Our own Tiffany Bridge, the APhA staff force behind @pharmacists, recently engaged in a Twitter conversation that I think does a good job of explaining why pharmacists need to be involved with associations.

The back-and-forth tweeting began when a pharmacist expressed frustration that pharmacy needs a collective voice. He’s at the point, he said, where he wants to see results instead of tilting at windmills. As long as community pharmacists don’t see a benefit, he said, APhA won’t get their support or membership dollars.

Representing us, Tiffany responded that if community pharmacists decline to participate, they leave themselves out of our processes to determine the priorities and policies for the Association. Lack of participation is what weakens and fragments our voice.

Tiffany continued that some recent big steps for pharmacy include FDA being open to considering a new drug paradigm, APhA being a resource for the U.S. Senate Community Pharmacy Caucus, and public support from the U.S. Surgeon General for provider status. Yet the years of hard work from APhA and our colleague organizations that went into building support and relationships with policy makers are largely invisible.

In the end, this pharmacist expressed a wish to just write a single check that would give him a voice.

“I suggest picking 1 or 2 [pharmacy associations] and committing. Perhaps a state and a national,” Tiffany tweeted. “We all do work together, even if it’s not obvious. Of course, my pitch is for the national you pick to be us. :) But the important thing is to get and stay involved.”

Let me elaborate on this Twitter exchange. I frequently talk with pharmacist audiences, and I’m not bashful about asking them to join and support APhA as their voice for the profession of pharmacy. There are many worthy organizations in pharmacy, each making great contributions to our collective cause. I personally belong to two state pharmacy associations and three additional national organizations. I know I might be considered a little biased, but I think it’s important to support the special missions of these other organizations, while (for me at least) staying focused on APhA’s primary mission to promote pharmacists’ services. If you believe pharmacists have an important role in health care, you need to belong to APhA!

It is true that most pharmacists have limited funds to spend on memberships, so it’s easy to say APhA competes with each of the others, and then to assume that the competition for membership dollars gets in the way of collaboration. But it doesn’t! I can honestly say that collaboration among national and state pharmacy associations has never been more positive, at least in the 30 years that I’ve been hanging around this environment. Those who say the Profession, with a capital P, isn’t working together are simply misinformed and laboring under outdated misconceptions.

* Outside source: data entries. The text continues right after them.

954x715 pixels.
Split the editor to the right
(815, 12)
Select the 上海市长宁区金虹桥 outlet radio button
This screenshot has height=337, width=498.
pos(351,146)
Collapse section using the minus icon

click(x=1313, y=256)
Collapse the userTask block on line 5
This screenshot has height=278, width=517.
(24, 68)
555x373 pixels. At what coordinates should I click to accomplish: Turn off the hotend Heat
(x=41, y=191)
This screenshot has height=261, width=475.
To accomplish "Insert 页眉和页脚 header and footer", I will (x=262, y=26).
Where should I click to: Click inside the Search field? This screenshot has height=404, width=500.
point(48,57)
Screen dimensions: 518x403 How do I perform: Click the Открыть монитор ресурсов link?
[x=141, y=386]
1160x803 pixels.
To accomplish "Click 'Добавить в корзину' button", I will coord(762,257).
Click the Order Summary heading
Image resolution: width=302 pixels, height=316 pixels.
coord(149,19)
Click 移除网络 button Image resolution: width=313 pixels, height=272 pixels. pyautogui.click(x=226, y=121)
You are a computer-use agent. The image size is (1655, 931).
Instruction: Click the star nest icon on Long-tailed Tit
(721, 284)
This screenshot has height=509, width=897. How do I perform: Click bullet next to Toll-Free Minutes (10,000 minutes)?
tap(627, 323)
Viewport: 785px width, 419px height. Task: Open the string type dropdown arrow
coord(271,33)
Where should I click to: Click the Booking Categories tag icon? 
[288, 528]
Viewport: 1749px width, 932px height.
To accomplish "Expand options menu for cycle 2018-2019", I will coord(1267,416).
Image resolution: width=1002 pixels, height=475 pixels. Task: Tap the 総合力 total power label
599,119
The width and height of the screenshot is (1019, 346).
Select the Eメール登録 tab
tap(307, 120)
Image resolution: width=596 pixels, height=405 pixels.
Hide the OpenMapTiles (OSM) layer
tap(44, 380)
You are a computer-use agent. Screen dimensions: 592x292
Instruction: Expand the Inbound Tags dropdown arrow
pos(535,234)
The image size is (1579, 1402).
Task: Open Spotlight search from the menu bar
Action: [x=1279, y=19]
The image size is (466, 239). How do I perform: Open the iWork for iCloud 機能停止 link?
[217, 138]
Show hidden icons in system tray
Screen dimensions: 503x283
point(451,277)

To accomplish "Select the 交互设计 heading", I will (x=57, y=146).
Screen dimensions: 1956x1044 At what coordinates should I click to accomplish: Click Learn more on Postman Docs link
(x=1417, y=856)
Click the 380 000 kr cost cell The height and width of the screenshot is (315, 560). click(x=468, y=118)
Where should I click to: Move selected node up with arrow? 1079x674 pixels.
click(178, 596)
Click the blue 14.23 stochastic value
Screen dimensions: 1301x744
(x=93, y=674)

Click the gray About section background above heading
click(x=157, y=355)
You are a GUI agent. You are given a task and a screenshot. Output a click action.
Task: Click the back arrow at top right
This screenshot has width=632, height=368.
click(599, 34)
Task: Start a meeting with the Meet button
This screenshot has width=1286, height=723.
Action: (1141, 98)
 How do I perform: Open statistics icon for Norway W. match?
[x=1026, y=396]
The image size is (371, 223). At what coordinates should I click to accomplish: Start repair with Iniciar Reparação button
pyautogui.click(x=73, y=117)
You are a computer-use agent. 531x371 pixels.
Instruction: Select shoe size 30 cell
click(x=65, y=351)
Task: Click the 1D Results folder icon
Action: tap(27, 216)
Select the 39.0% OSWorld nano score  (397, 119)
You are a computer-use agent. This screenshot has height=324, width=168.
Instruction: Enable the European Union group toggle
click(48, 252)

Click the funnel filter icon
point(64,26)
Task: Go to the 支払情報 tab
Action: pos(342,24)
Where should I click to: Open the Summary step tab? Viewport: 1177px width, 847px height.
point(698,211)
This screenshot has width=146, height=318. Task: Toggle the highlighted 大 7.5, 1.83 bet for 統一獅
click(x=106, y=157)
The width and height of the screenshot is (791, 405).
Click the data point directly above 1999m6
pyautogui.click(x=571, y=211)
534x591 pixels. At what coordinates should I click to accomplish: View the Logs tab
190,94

We’re very proud of the collaborations we’ve built with our colleague organizations, and we will continue to nurture them. And we’re not just keeping to ourselves in Pharmacy. We’re working on stronger relationships with Medicine too. All in the best interests of good patient care. It’s a simple truth: when pharmacists get involved in patient care, quality goes up, and costs go down.

There will always be strife and divisiveness. There will always be dissatisfied professionals in all professions. That dissatisfaction is to be taken seriously and used to promote change. I will always listen to negative feedback, but I’m not going to buy into negativism. We are on the right path. Pharmacy is no longer “at a crossroads,” as I’ve heard said for decades. We have a vision for patient care that includes us, and we’re going to stay focused on achieving it. I hope you’ll join us.